• Task requirements: Provide an exact copy of the lines from the beginning of the records through the line that includes "You are a computer-use agent. This", and of no others.

[Saved entries]
+ + +
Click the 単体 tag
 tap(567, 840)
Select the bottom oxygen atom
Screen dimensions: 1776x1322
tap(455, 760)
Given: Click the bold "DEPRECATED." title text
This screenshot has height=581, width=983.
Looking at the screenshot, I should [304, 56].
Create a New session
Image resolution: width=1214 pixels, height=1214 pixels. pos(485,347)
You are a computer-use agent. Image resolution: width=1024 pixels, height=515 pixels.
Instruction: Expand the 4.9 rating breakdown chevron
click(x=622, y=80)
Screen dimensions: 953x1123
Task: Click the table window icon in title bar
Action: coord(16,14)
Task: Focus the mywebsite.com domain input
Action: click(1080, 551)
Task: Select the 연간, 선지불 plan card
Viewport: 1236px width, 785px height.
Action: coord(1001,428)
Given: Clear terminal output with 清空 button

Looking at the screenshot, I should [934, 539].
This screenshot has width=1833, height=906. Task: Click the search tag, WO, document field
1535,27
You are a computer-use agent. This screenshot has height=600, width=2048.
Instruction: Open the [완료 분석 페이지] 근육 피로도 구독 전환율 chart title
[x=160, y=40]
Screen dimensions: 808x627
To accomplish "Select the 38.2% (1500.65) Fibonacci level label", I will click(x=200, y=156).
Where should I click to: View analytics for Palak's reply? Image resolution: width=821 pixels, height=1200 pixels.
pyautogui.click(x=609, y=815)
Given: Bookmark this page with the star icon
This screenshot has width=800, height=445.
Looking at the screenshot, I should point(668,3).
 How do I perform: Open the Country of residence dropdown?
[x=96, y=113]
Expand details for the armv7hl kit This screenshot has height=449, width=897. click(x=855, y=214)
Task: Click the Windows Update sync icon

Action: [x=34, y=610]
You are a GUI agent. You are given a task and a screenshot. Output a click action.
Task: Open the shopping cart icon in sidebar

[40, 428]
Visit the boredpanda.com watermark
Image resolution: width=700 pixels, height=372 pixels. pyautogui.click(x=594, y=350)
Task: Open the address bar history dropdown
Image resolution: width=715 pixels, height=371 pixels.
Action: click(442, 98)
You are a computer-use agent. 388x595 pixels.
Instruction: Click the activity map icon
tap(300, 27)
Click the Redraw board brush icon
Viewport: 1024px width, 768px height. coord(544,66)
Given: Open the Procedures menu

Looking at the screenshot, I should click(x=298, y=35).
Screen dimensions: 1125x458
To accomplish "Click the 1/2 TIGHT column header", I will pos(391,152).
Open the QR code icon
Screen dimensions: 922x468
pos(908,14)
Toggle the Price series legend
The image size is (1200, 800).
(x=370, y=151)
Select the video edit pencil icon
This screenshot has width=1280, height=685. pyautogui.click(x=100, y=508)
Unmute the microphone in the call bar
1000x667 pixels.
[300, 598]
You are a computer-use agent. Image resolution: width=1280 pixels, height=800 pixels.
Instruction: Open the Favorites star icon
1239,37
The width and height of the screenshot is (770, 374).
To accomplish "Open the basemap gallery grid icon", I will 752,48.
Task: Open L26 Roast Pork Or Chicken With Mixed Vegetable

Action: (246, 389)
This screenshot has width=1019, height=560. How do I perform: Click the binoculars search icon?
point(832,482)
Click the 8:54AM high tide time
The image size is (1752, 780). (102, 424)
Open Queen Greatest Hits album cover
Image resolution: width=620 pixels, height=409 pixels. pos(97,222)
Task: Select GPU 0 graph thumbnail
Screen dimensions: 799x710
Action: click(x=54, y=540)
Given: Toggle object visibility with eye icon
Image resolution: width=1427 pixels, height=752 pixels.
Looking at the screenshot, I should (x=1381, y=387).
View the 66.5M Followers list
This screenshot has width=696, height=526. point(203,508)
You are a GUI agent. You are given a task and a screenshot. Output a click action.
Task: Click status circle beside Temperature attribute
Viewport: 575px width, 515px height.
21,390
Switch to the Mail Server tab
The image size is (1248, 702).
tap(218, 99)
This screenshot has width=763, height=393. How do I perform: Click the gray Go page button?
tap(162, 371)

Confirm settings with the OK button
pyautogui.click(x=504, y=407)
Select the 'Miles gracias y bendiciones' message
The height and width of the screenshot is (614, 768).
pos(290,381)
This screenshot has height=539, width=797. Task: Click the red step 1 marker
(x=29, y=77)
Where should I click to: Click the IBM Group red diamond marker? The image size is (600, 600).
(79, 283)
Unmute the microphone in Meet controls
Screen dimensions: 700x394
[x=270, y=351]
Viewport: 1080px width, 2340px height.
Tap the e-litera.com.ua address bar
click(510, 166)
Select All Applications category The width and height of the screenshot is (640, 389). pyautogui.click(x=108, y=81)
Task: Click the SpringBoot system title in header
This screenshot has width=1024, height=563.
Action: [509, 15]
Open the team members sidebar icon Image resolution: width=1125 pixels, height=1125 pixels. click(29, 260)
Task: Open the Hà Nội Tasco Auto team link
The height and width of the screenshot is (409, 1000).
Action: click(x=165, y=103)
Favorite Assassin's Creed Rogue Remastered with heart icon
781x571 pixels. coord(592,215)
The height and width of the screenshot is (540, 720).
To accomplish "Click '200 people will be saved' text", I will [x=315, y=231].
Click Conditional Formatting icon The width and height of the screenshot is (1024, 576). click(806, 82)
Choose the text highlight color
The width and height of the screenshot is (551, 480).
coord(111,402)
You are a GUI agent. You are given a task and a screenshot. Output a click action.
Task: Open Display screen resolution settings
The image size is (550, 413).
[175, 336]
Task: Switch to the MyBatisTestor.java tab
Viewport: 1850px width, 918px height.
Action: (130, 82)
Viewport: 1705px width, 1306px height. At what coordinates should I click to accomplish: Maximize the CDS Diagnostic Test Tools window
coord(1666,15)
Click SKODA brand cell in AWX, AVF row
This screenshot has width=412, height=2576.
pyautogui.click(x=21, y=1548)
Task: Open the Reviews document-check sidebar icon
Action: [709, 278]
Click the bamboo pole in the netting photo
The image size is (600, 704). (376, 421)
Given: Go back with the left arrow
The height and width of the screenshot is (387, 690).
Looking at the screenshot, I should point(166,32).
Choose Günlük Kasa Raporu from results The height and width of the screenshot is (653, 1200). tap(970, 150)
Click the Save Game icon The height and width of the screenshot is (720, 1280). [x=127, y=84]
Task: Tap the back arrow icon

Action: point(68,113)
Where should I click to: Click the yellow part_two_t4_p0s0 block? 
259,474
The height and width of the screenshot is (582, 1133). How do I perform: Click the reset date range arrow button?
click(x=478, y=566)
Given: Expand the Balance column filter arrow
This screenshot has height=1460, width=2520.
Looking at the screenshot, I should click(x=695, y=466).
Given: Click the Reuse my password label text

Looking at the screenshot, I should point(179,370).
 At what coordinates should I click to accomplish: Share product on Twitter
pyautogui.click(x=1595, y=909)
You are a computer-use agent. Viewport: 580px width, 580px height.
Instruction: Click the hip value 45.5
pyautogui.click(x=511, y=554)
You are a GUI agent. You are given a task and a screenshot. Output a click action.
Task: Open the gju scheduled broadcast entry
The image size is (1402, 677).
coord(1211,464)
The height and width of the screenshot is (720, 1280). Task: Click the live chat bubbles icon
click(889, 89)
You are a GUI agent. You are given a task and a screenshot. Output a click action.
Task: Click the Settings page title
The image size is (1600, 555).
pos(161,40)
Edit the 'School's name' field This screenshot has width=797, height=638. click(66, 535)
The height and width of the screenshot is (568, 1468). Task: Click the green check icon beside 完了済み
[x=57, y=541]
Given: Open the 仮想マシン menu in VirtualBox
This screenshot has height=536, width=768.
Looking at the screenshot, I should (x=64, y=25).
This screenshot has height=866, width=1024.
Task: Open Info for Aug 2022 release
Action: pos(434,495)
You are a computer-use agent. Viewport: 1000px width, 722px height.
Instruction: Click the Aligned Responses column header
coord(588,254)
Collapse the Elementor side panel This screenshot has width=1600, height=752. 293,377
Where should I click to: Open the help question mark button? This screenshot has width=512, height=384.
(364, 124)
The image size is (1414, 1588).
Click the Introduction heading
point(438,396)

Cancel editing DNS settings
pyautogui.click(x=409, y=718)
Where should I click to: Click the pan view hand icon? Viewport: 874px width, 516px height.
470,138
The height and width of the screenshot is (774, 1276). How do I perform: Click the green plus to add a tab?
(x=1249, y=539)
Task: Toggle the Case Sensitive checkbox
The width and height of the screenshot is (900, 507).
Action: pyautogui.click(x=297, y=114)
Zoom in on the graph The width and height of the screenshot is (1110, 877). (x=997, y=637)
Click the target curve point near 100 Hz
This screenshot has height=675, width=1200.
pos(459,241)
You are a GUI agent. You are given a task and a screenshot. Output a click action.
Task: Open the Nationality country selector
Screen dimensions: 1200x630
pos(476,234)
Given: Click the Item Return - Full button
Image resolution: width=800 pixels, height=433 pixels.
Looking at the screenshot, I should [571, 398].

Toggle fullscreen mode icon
+ + +
• Written answer:
Click the 単体 tag
 tap(567, 840)
Select the bottom oxygen atom
Screen dimensions: 1776x1322
tap(455, 760)
Given: Click the bold "DEPRECATED." title text
This screenshot has height=581, width=983.
Looking at the screenshot, I should [304, 56].
Create a New session
Image resolution: width=1214 pixels, height=1214 pixels. pos(485,347)
You are a computer-use agent. Image resolution: width=1024 pixels, height=515 pixels.
Instruction: Expand the 4.9 rating breakdown chevron
click(x=622, y=80)
Screen dimensions: 953x1123
Task: Click the table window icon in title bar
Action: coord(16,14)
Task: Focus the mywebsite.com domain input
Action: click(1080, 551)
Task: Select the 연간, 선지불 plan card
Viewport: 1236px width, 785px height.
Action: coord(1001,428)
Given: Clear terminal output with 清空 button

Looking at the screenshot, I should [934, 539].
This screenshot has width=1833, height=906. Task: Click the search tag, WO, document field
1535,27
You are a computer-use agent. This screenshot has height=600, width=2048.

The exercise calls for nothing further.